I did not take a Donut Walk™ yesterday; I took an IHOP Chocolate Chip Pancake™ walk instead. I sign up for restaurants that give birthday rewards, and this is the week I collect. The pancakes have a lot more calories than a glazed donut but it’s also a further walk, 4.6 miles round trip. It’s right near the Stop & Shop I frequent. I usually take a circular path to Stop & Shop but yesterday I came home the way I went as there was a threat of rain. I used to think it such a long walk, now I’ve done it so often that it becomes a series of short walks between landmarks. That’s all in my head but it makes a real difference in my perceptions, which is what matters. Chocolate chip pancakes are one of the seven wonders of the world and seven pillars of wisdom. I do not use the “pancake syrup”, it’s not maple, that IHOP gives you on chocolate chips, just butter and whipped cream. I do not skimp on the decadence. I used to get them often, at least once a month. I still love IHOP. All that’s changed is my friends and the way I live my life. It’s hard to write about anything else on a day I had chocolate chip pancakes. They were both my dinner and dessert. I supplemented it with reheated mac & cheese when I got home. I can hear some of my friends groaning and making clogged artery jokes. Puritanism is the fear that somebody else is happy.
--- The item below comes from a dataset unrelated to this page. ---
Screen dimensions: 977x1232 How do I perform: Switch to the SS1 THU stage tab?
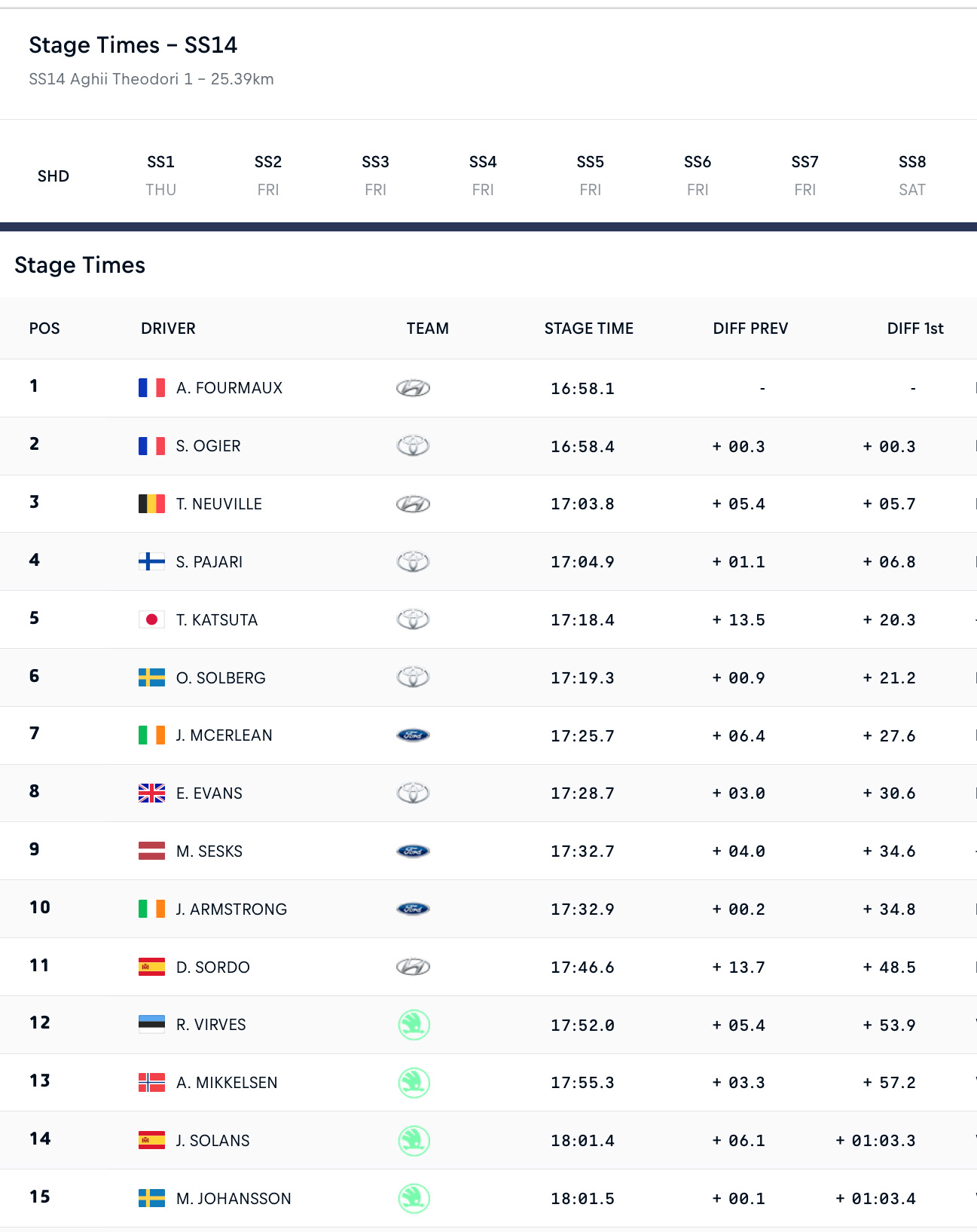coord(161,176)
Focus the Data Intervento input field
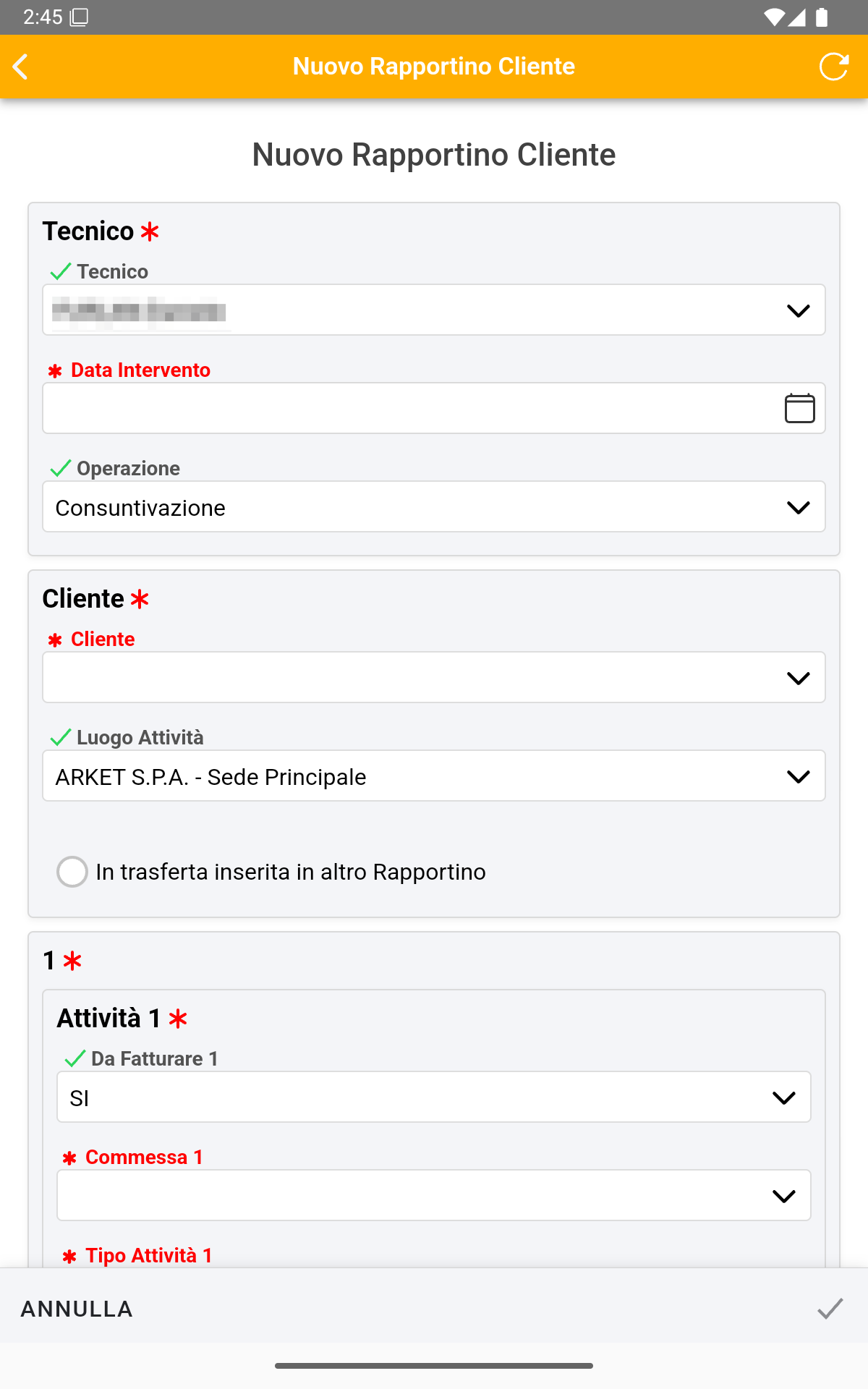Image resolution: width=868 pixels, height=1389 pixels. (405, 408)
There are certain tropes in movies and TV that bug me. I rewatched Star Wars: The Clone Wars and I’m now on Star Wars: Rebels. On first viewing I thought the writing was better than in the live-action films, now I see I was grading on a curve as they are animated. I still enjoy them and maybe because of the curve, though I enjoy the live-action films less than most people I enjoy the animated films more. I enjoy the depth they bring to the universe. I enjoy them but I’m here to talk about the tropes, which are in no way endemic to the series. These happen often in both TV and film.
How many times have you seen a show or film where a character breaks out of jail in order to prove their innocence? They do it even though they know it makes them look more guilty and in the process commit felonies. Part of the trope is that they always have friends on the outside that believe in them, but the accused never trust their friends to solve the crime for them. In real life I have never heard of this happening, not once. In real life very few people are proved innocent by the guilty party being caught. That happens but only rarely. I have gotten annoyed at this cliché since I was a child. It’s just bad and unoriginal writing.
I love chase scenes; the chase scenes were the best parts of The French Connection and Bullet. They still annoy me. You see mayhem going on all around the people in the chase and no thought is given to the safety of the people around them. You see cars crashing and flipping over and nobody even getting hurt, let alone dying. They collateral damage are often used for humor, there are shots of them leaving the wreckage and being annoyed, not dead. Just once I’d like to see the hero cop catching the criminal and then being arrested himself for the 12 people he killed in the process.
Today is National French Fry Day so I have to stop at the Checker’s next to the Krispy Kreme where I get my free donut for $1 large fries. Where are my birthday deals from DD and Starbucks? I need to take advantage of them. Now to make my breakfast. It won’t be chocolate chip pancakes.